Every single line below has to be printed once more, exactly.

### Materials provided

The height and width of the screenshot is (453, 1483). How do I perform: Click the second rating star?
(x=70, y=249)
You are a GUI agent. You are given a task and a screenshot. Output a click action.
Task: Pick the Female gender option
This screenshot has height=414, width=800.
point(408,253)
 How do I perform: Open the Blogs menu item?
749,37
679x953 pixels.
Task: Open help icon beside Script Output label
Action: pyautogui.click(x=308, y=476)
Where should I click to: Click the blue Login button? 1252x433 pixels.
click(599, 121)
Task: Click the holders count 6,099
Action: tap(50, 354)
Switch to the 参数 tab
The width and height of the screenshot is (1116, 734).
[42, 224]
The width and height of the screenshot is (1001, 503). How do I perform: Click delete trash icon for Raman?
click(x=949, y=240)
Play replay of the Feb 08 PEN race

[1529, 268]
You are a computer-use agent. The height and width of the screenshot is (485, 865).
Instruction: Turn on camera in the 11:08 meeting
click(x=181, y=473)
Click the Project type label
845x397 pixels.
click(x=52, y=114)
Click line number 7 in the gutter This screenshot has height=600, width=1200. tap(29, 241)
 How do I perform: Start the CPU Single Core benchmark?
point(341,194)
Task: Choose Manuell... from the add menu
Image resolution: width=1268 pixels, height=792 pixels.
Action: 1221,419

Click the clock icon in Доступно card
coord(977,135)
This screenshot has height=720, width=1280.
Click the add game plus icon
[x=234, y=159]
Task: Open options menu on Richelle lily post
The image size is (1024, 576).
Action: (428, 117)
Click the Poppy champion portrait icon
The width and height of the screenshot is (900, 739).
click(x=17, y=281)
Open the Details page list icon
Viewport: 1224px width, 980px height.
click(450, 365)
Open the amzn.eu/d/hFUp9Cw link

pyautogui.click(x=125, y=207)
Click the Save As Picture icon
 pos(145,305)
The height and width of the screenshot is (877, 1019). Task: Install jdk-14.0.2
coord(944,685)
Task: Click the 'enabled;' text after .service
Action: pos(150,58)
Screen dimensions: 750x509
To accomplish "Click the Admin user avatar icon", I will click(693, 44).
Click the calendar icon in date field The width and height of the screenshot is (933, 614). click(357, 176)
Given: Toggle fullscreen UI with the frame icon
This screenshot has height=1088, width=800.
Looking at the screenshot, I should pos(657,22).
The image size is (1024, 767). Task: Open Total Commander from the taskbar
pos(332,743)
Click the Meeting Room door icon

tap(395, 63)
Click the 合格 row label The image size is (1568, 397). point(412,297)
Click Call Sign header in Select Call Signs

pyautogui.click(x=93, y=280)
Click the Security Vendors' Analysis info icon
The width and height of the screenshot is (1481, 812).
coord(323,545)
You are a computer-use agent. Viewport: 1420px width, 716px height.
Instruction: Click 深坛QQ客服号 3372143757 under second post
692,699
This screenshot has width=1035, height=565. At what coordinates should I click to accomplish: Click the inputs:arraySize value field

######

Task solution:
The height and width of the screenshot is (453, 1483). How do I perform: Click the second rating star?
(x=70, y=249)
You are a GUI agent. You are given a task and a screenshot. Output a click action.
Task: Pick the Female gender option
This screenshot has height=414, width=800.
point(408,253)
 How do I perform: Open the Blogs menu item?
749,37
679x953 pixels.
Task: Open help icon beside Script Output label
Action: pyautogui.click(x=308, y=476)
Where should I click to: Click the blue Login button? 1252x433 pixels.
click(599, 121)
Task: Click the holders count 6,099
Action: tap(50, 354)
Switch to the 参数 tab
The width and height of the screenshot is (1116, 734).
[42, 224]
The width and height of the screenshot is (1001, 503). How do I perform: Click delete trash icon for Raman?
click(x=949, y=240)
Play replay of the Feb 08 PEN race

[1529, 268]
You are a computer-use agent. The height and width of the screenshot is (485, 865).
Instruction: Turn on camera in the 11:08 meeting
click(x=181, y=473)
Click the Project type label
845x397 pixels.
click(x=52, y=114)
Click line number 7 in the gutter This screenshot has height=600, width=1200. tap(29, 241)
 How do I perform: Start the CPU Single Core benchmark?
point(341,194)
Task: Choose Manuell... from the add menu
Image resolution: width=1268 pixels, height=792 pixels.
Action: 1221,419

Click the clock icon in Доступно card
coord(977,135)
This screenshot has height=720, width=1280.
Click the add game plus icon
[x=234, y=159]
Task: Open options menu on Richelle lily post
The image size is (1024, 576).
Action: (428, 117)
Click the Poppy champion portrait icon
The width and height of the screenshot is (900, 739).
click(x=17, y=281)
Open the Details page list icon
Viewport: 1224px width, 980px height.
click(450, 365)
Open the amzn.eu/d/hFUp9Cw link

pyautogui.click(x=125, y=207)
Click the Save As Picture icon
 pos(145,305)
The height and width of the screenshot is (877, 1019). Task: Install jdk-14.0.2
coord(944,685)
Task: Click the 'enabled;' text after .service
Action: pos(150,58)
Screen dimensions: 750x509
To accomplish "Click the Admin user avatar icon", I will click(693, 44).
Click the calendar icon in date field The width and height of the screenshot is (933, 614). click(357, 176)
Given: Toggle fullscreen UI with the frame icon
This screenshot has height=1088, width=800.
Looking at the screenshot, I should pos(657,22).
The image size is (1024, 767). Task: Open Total Commander from the taskbar
pos(332,743)
Click the Meeting Room door icon

tap(395, 63)
Click the 合格 row label The image size is (1568, 397). point(412,297)
Click Call Sign header in Select Call Signs

pyautogui.click(x=93, y=280)
Click the Security Vendors' Analysis info icon
The width and height of the screenshot is (1481, 812).
coord(323,545)
You are a computer-use agent. Viewport: 1420px width, 716px height.
Instruction: Click 深坛QQ客服号 3372143757 under second post
692,699
This screenshot has width=1035, height=565. At what coordinates should I click to accomplish: Click the inputs:arraySize value field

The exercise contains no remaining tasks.